The overall undiagnosed HIV prevalence of 11.5% is comparable to other studies done in the general population; the prevalence of previously undiagnosed HIV was 10.3% in a population-based sero-survey done in Cape Town [13]. In the current study, over a third of HIV positive cancer patients were unaware of their HIV status. This is concerning and has implications for management of cancer patients. Undiagnosed HIV infection could potentially worsen treatment outcomes for cancer patients, who might have untreated HIV-related immunodeficiency in addition to coping with cancer-specific chemotherapy, radiation therapy or surgery. Further research is required to understand why newly diagnosed cancer patients are not routinely tested for HIV or are unaware of their HIV result.

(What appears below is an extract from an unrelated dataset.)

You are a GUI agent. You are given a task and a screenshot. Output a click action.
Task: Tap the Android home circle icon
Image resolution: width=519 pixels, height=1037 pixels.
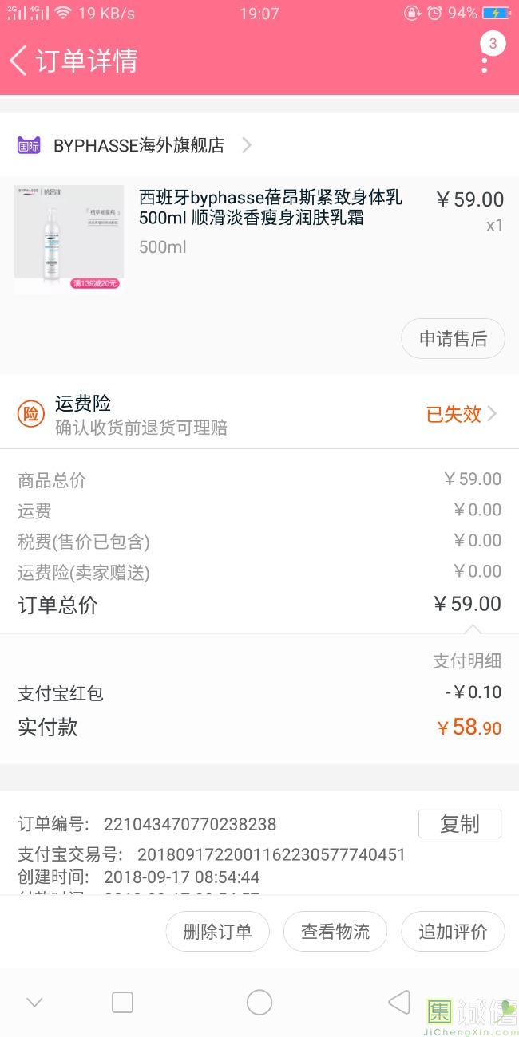[260, 1003]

Our analysis has some limitations. In the first 2 years (November 2004 – November 2006) of introduction of the HIV section of the questionnaire, it was only used for patients aged 55 or less; thereafter it was used for all patients. Patients not interviewed on HIV testing were therefore older, and had a lower HIV prevalence than those interviewed (see Additional file 1: Table S5). This might have inflated overall HIV prevalence in the study. Furthermore, there was potential for recall bias and differential reporting of previous HIV testing in patients who had and had not previously tested positive for HIV. Although interviews were conducted by experienced nurse counsellors there was possible social desirability bias, as patients might want to give health care workers responses which cast them favourably. Self-reported HIV status may overestimate true lack of awareness of HIV status where patients who are aware of their HIV positive status may report unknown or HIV negative status [34]. Hence HIV stigma might have affected the high prevalence of undiagnosed HIV. The study was limited to black cancer patients who were mainly from southern Gauteng province; thus the results may not apply to other provinces in South Africa or other countries in sub-Saharan Africa. This study was conducted during the period 2004–2009; since then there has been continued ART scale-up, and in 2010, national HIV testing guidelines were published and a national HIV testing campaign was implemented [6,35]. Therefore current HIV testing patterns and HIV burden in cancer patients might differ from the findings of this study. HIV testing patterns in cancer patients in South Africa had not previously been studied. The current analysis provides a baseline picture of HIV testing patterns in cancer patients in the first five years of the roll-out of antiretroviral combination therapy in South Africa. Another strength is the large sample size, which allowed for precise estimates. The majority of patients had independent study related HIV test results and most other variables were fairly complete.

Conclusions

HIV prevalence is higher in black cancer patients in Johannesburg than in the general black population, even among patients with cancers which are not AIDS defining. Clinicians should not miss the opportunity to offer PITC to cancer patients at the time of cancer diagnosis. The HIV testing patterns in black cancer patients reflect targeted HIV testing in the reproductive age group. More than a third of newly diagnosed black cancer patients with HIV were unaware of their HIV status. This emphasises the need for implementation of PITC not only in the general population, but also in black cancer patients in South Africa’s high HIV prevalence setting. Routine opt-out HIV testing in black cancer patients should be implemented as standard of care in South Africa.